Numa edição cujo tema de capa é o megalitismo, a proposta de passeio é naturalmente uma visita ao Alto de S. Bento, notável geo-sítio situado a cerca de três quilómetros do Centro Histórico e conhecido entre a população como o miradouro da cidade, que vista lá de cima parece estender-se a seus pés. Foi esta característica, aliada ao microclima existente, que concorreu para que o lugar se tornasse procurado e fruído por grande número dos habitantes. Nomeadamente quando, a partir de finais do século XIX, se alargou a estrada que lhe dava acesso e posteriormente se construiu a ligação rodoviária a Arraiolos. Desde tempos bem antigos que toda a vasta zona que se sucedia à Porta da Lagoa, constituída por terrenos de grande fertilidade e frescura, foi alvo do interesse das comunidades monásticas. Em séculos diferentes neles se vieram a instalar os Conventos de S. Bento de Cástris, da Cartuxa e do Espinheiro.
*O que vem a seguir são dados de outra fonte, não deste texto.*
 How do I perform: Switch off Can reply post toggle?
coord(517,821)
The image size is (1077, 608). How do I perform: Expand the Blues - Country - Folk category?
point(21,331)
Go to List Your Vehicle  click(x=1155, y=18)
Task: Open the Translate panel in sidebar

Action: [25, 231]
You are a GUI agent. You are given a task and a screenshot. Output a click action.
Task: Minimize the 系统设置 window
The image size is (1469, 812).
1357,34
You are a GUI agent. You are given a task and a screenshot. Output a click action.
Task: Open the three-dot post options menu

A implantação religiosa estendeu-se posteriormente a outros eclesiásticos e prelados, conforme o denotam eloquentemente os nomes que alguns desses espaços ainda mantêm: Quinta do Chantre, Quinta dos Freires da Graça, Quinta de S. Caetano, Quinta de Santo António. Aos monges e padres que se instalaram para viverem em afastamento o seu retiro mundano, tendo a sua sobrevivência garantida pela exploração intensiva dos produtos hortícolas e de algum gado miúdo, juntaram-se posteriormente alguns nobres e magistrados que edificaram belas residências com o objectivo de ali passarem o inclemente verão eborense. O isolamento monástico, e a circunstância das poucas residências particulares estarem desocupadas durante um parte do ano, tornavam os caminhos entre quin tas bem perigosos.
Nas zonas intermédias acoitavamse grupos de bandoleiros que assaltavam quem por ali por vezes circulava, para encurtar distâncias. Tudo viria a alterar-se com a revolução liberal. Os bens da Igreja foram secularizados, os nobres deixaram de viver das tenças reais e foram obrigados a vender os bens para sobreviver, enquanto muitos magistrados se viram afastados dos seus lugares e remetidos para outras paragens. A nova ordem política e social provocou bastas alterações fundiárias, tendo contribuído para o desmoronamento e fragmentação de muitas casas senhoriais, que vieram a conhecer outros donos. Rasgados novos caminhos vicinais de comunicação, foi possível melhorar e intensificar o trânsito entre as propriedades e franquear por completo o caminho que conduzia ao topo daquela colina granítica de cerca de 360 metros de altitude e em cujas imediações vivia uma série de pequenos hortelãos. A pé ou a cavalo, o Alto de S. Bento passou a ser demandado por todos quantos queriam conhecer a paisagem que dali se desfrutava, gozar a benignidade dos seus ares ou para ali fazerem os seus piqueniques, moda burguesa dos finais do século XIX. Este novo modo de vida ganhou outra dimensão por volta de 1885.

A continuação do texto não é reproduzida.